== Exercise passage ==
Peter urged us to give honor unto our wives. (See 1 Pet. 3:7.) It seems to me we should be even more courteous to our wives and mothers, our sisters and our daughters, than we are to others. When Paul said that a man who did not provide for his own and those of his own household was “worse than an infidel” (1 Tim. 5:8), I like to think of providing for our own as including providing them with affectional security as well as economic security. When the Lord told us in this dispensation that “women have claim on their husbands for their maintenance” (D&C 83:2), I like to think of maintenance as including our obligation to maintain loving affection and to provide consideration and thoughtfulness as well as food.

President Lee once observed that the “needy” around us may need friendship and fellowship as well as food. I sometimes think our own Latter-day Saint women are “needy” just because some of us are not as thoughtful and considerate of them as we should be. Our pantries can be filled with food and yet our sisters can be starved for affection and recognition.

Let us, brethren, support the sisters of our household in their Church callings as they so wonderfully support us. Let us not neglect them simply because they sometimes go on being good even when they are neglected.

Let our homes be filled with praise and commendation for all those of our household. Let us also, brethren, not get so concerned with our priesthood peers, those men we are associated with in our church assignments, that we neglect our eternal companions, for our association with our wives will be forever.

Our Father in Heaven was gracious enough to give to us for our pleasure and convenience all life on earth. Let me read to you from his personal statement:

“And God said, Let the waters bring forth abundantly the moving creature that hath life, and fowl that may fly above the earth in the open firmament of heaven.

“And God said, Behold, I have given you every herb bearing seed, which is upon the face of all the earth, and every tree, in the which is the fruit of a tree yielding seed; to you it shall be for meat.

“And to every beast of the earth, and to every fowl of the air, and to every thing that creepeth upon the earth, wherein there is life, I have given every green herb for meat: and it was so.

== Written task 1 ==
Translate this sentence from the passage on honoring wives into Spanish: "Our pantries can be filled with food and yet our sisters can be starved for affection and recognition."
== Written task 2 ==
In the passage on honoring wives, what did President Lee once observe that the "needy" around us may need?
== Written task 3 ==
Using the passage on honoring wives, explain why the brethren should not become so concerned with their priesthood peers that they neglect their eternal companions.

== Collected data ==
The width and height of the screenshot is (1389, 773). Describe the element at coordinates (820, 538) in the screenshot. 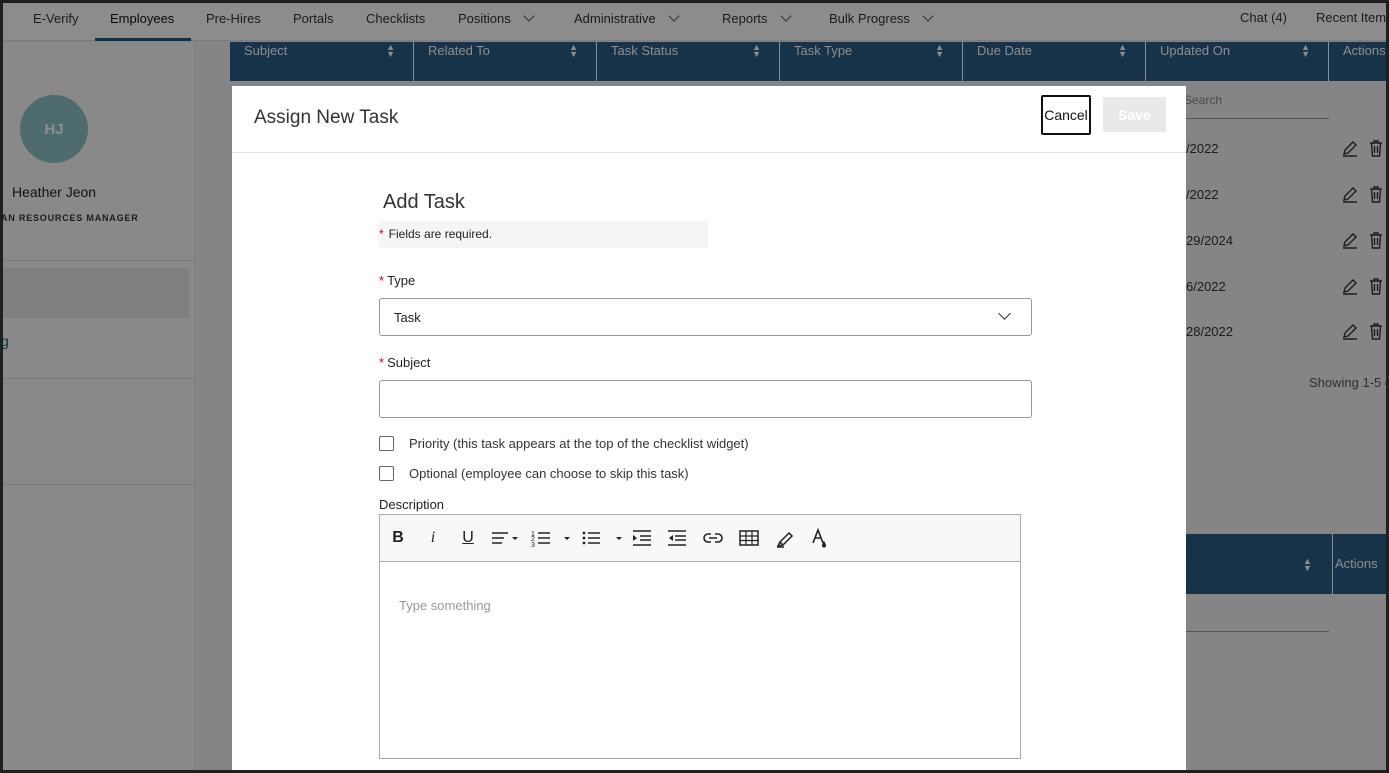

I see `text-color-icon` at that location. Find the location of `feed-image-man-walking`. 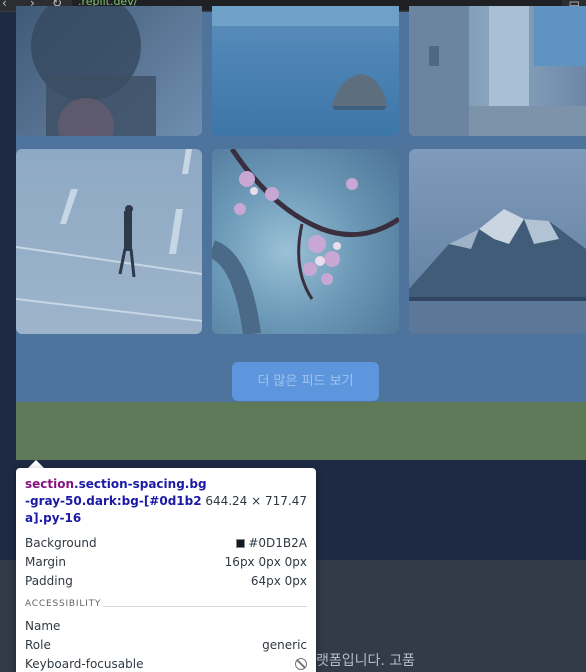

== Exercise solution 1 ==
Nuestras despensas pueden estar llenas de comida y, aun así, nuestras hermanas pueden estar hambrientas de afecto y reconocimiento.

== Exercise solution 2 ==
Friendship and fellowship as well as food.

== Exercise solution 3 ==
Their association with their wives will be forever. Their priesthood peers are the men they work with in their church assignments.